Leônidas Pires Gonçalves, ex-chefe do Doi-Codi – a morte não o absolve

Na última quinta-feira (4) morreu o general Leônidas Pires Gonçalves, aos 94 anos. Seu corpo foi velado no sábado (6), no Palácio Duque de Caxias, no Rio de Janeiro. Durante o velório sucederam-se as declarações elogiosas, como é natural em tais ocasiões.

Por Wevergton Brito Lima, Portal Vermelho 

General Leônidas Pires Gonçalves

Estiveram presentes figuras graduadas, como o ex-presidente José Sarney, de quem Leônidas foi Ministro do Exército durante os cinco anos do seu governo (1985-1990), Moreira Franco, ex-governador do Rio de Janeiro, dentre outros, inclusive gente da estirpe do deputado federal Jair Bolsonaro. O Ministro da Defesa, Jacques Wagner, enviou um representante oficial – o general de Exército José Carlos De Nardi – gesto absolutamente dispensável, tanto pelo que representa um governo democrático e progressista quanto pelo que representou o falecido general.

Entusiasta do golpe militar de 1964, que mergulhou o Brasil em mais de 20 anos de uma ditadura que prendia e torturava opositores e censurava artistas e qualquer um que fizesse críticas ao regime, Leônidas Pires Gonçalves chefiou o Doi-Codi do I Exército no Rio de Janeiro entre março de 1974 e janeiro de 1977.

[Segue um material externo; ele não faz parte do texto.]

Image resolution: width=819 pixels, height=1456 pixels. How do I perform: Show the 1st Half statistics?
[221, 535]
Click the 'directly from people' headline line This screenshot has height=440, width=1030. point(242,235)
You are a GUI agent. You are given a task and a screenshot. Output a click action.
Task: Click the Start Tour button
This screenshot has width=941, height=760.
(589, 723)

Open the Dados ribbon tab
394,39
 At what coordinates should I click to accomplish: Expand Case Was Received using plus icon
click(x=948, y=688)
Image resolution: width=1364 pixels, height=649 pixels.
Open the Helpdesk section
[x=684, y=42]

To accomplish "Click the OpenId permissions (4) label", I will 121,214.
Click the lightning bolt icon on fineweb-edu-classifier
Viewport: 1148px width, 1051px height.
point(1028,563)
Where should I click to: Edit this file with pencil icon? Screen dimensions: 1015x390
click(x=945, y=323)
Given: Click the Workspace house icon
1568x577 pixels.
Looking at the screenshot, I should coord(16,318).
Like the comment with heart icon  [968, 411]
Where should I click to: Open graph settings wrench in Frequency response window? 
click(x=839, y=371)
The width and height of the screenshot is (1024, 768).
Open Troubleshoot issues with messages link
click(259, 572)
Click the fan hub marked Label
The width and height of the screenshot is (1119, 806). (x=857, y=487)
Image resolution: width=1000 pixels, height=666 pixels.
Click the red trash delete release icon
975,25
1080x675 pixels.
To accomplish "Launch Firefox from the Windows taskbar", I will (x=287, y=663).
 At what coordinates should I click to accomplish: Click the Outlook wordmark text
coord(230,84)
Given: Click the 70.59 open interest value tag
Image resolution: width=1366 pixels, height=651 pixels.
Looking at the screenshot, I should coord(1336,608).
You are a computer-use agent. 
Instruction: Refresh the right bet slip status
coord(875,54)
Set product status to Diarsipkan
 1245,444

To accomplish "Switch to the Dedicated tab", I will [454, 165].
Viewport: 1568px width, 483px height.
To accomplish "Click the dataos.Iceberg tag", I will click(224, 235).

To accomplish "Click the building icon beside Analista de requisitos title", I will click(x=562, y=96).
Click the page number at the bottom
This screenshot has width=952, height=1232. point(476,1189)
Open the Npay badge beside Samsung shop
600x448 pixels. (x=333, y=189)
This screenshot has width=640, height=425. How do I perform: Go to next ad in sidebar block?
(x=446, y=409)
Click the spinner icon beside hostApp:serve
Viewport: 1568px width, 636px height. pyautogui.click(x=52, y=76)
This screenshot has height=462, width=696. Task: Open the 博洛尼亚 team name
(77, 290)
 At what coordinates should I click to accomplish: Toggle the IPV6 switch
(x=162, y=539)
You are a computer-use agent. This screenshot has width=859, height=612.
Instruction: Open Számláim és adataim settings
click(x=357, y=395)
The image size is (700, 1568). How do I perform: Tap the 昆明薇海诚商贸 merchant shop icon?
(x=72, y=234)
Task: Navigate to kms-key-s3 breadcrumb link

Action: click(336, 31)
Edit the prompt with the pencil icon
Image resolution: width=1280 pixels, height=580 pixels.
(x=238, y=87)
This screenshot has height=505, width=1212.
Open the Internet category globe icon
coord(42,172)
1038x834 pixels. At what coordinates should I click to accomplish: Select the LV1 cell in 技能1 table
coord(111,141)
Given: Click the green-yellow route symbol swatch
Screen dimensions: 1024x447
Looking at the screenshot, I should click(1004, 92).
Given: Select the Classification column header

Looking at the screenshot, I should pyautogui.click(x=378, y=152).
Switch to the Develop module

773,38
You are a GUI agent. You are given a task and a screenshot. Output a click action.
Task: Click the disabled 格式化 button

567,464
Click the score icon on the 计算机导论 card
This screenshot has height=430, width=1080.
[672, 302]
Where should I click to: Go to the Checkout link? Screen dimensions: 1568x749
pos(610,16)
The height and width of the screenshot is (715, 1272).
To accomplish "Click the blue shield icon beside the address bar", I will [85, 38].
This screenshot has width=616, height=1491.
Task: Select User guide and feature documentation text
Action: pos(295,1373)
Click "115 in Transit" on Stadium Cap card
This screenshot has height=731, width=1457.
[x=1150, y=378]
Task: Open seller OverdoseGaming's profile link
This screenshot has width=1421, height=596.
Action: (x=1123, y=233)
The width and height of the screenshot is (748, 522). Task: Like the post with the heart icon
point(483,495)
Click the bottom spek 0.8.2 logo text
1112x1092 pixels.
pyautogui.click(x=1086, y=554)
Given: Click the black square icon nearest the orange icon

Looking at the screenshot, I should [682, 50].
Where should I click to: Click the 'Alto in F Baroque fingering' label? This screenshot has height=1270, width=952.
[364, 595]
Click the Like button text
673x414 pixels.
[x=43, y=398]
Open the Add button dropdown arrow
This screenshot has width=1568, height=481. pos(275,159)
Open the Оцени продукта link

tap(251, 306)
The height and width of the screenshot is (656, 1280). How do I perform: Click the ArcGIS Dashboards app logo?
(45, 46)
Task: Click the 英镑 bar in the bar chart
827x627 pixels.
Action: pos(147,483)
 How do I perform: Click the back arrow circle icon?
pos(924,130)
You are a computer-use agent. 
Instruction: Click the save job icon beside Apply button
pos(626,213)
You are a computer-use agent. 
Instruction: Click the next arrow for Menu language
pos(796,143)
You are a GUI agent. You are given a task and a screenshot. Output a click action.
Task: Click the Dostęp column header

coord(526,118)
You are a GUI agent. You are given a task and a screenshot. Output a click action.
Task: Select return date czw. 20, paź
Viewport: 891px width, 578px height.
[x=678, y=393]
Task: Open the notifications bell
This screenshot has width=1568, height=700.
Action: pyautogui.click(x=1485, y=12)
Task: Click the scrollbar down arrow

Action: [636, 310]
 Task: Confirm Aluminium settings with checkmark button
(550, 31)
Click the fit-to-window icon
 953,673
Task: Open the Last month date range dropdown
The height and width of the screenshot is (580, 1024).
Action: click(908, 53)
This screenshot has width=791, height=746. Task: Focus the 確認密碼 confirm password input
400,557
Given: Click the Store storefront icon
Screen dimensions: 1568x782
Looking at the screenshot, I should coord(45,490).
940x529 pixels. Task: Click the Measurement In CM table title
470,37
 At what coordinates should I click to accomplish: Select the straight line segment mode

Entre outras operações, foi um dos organizadores da chacina da Lapa, em São Paulo, episódio em que a repressão atacou uma reunião do Comitê Central do Partido Comunista do Brasil (PCdoB), assassinando a tiros os dirigentes Pedro Pomar e Ângelo Arroyo. Outro dirigente, João Batista Drummond, preso na ocasião, foi submetido a bárbaras sessões de tortura e faleceu pouco depois.

Leônidas sempre negou que, durante a época em que chefiava o Doi-Codi, tenha havido tortura, o que é preciso mais do que boa vontade para acreditar.

Em entrevista concedida em abril de 2010 ao jornalista Geneton Morais Neto, o general mostra orgulho dos assassinatos que ordenou e da função que desempenhou na ditadura. Uma simples leitura da transcrição (clique aqui) serve para revelar muito do caráter dos militares que mergulharam o Brasil no regime autoritário.

Em 2012, revoltado com os trabalhos da Comissão Nacional da Verdade, instalada pela presidenta Dilma Rousseff, ameaça com novo golpe militar, caso o Supremo Tribunal Federal (STF) em algum momento revisse a Lei da Anistia. Declarou Leônidas, na ocasião, ao jornal O Estado de S. Paulo: “Se quiserem fazer pressão no Supremo, o poder moderador tem de entrar em atuação no país”. Como registrou na época o jornalista e membro do Comitê Central do PCdoB, José Carlos Ruy: “poder moderador é o eufemismo usado por estudiosos, chefes militares e políticos de gerações mais antigas, como a do general, para referir-se às Forças Armadas e sua intervenção golpista contra a normalidade democrática”.

Leônidas tinha em mente, provavelmente, o preocupante (para ele) exemplo da vizinha Argentina, onde o general golpista Jorge Rafael Videla, foi condenado em 2010 à prisão perpétua por crimes de lesa-humanidade. Morreu na cadeia, assim como outros verdugos latino americanos.

O general Leônidas Pires Gonçalves não tinha, na verdade, motivos para temor, pois ainda precisamos, como nação, avançar muito em termos de consciência democrática. Assim, apesar de citado no relatório da Comissão Nacional da Verdade como um dos 377 agentes do Estado que atuaram na repressão política e foram responsáveis, direta ou indiretamente, pela prática de tortura e assassinatos durante o regime militar, Leônidas morreu livre e cercado de elegias.

O momento, sempre delicado, de consternação dos familiares e amigos do general não pode nublar ou falsificar o seu papel na história recente da nação, embora o sentimento de luto deva sempre ser objeto de respeito. Respeito esse, aliás, que os parentes de torturados e mortos pela ditadura jamais tiveram do regime ao qual Leônidas serviu com tanto zelo e dedicação.